* PROVIDED PASSAGE *
Now that I am the exwife, I am getting the same treatment. I try not to freak out like firstwife, but it kills me that he treats me like he treats her.(apparently she cheated, that's why he hates her) Anyway....he was supposed to give me his paystubs quarterly. Last week we emailed about other financial stuff and he answered to everything except the paystubs. So every morning when I knew he should be at work, I emailed him a reminder. No response. Finally I was so frustrated I sent an email saying this is my 5th request. Please take care of this. He did. No apology, just finally an answer. (I see why he was reluctant. He got a raise, which I told him in mediation I had no interest in, but because he's a liar he assumes I'm a liar too I guess.) So I didn't send back a thank you. I hope he's wondering if I noticed it, and if I'm going to go after it.

Last night he sends me an email asking me to email him instructions on how to set up automatic payments for DD's tuition bill.(This is after I told him weeks ago that he can't depend on me for this kind of stuff anymore) I hit reply and was halfway through an answer before I realized what I was doing. I'm going to basically tell him the instructions are on the bill but I wonder how long I should wait before I answer.

* PROVIDED ENTRIES *
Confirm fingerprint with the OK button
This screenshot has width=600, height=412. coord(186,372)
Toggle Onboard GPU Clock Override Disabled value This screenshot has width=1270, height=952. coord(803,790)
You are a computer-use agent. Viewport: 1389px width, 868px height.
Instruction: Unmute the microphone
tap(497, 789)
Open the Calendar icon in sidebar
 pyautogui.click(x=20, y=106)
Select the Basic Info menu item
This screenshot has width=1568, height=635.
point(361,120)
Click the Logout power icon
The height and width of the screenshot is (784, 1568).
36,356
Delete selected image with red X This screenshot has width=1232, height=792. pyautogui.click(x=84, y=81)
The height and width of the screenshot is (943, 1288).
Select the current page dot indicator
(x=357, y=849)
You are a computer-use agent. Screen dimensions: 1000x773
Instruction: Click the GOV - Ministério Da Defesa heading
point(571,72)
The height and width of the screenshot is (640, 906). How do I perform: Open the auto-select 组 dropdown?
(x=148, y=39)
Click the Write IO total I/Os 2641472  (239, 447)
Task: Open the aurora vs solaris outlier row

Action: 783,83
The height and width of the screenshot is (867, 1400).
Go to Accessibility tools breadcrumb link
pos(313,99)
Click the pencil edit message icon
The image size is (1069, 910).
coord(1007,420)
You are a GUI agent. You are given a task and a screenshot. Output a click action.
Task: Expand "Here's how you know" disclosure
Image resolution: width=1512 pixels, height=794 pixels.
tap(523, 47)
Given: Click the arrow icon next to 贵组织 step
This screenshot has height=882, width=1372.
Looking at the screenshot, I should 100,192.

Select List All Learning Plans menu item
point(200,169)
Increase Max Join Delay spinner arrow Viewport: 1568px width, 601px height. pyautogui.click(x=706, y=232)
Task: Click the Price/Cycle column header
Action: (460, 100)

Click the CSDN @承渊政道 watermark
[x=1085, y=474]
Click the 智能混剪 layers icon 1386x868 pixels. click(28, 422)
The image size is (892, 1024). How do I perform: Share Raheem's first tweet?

* GIVEN PROBLEM 1 *
Reproduce the whole post about the paystubs word for word.
* GIVEN PROBLEM 2 *
Rewrite the records from the first line through the line containing "Toggle Onboard GPU", swapping "fingerprint" for "passcode" and leaving everything else unchanged.
The post and the records are two separate sets of material.

* WORKED ANSWER 1 *
Now that I am the exwife, I am getting the same treatment. I try not to freak out like firstwife, but it kills me that he treats me like he treats her.(apparently she cheated, that's why he hates her) Anyway....he was supposed to give me his paystubs quarterly. Last week we emailed about other financial stuff and he answered to everything except the paystubs. So every morning when I knew he should be at work, I emailed him a reminder. No response. Finally I was so frustrated I sent an email saying this is my 5th request. Please take care of this. He did. No apology, just finally an answer. (I see why he was reluctant. He got a raise, which I told him in mediation I had no interest in, but because he's a liar he assumes I'm a liar too I guess.) So I didn't send back a thank you. I hope he's wondering if I noticed it, and if I'm going to go after it.

Last night he sends me an email asking me to email him instructions on how to set up automatic payments for DD's tuition bill.(This is after I told him weeks ago that he can't depend on me for this kind of stuff anymore) I hit reply and was halfway through an answer before I realized what I was doing. I'm going to basically tell him the instructions are on the bill but I wonder how long I should wait before I answer.

* WORKED ANSWER 2 *
Confirm passcode with the OK button
This screenshot has width=600, height=412. coord(186,372)
Toggle Onboard GPU Clock Override Disabled value This screenshot has width=1270, height=952. coord(803,790)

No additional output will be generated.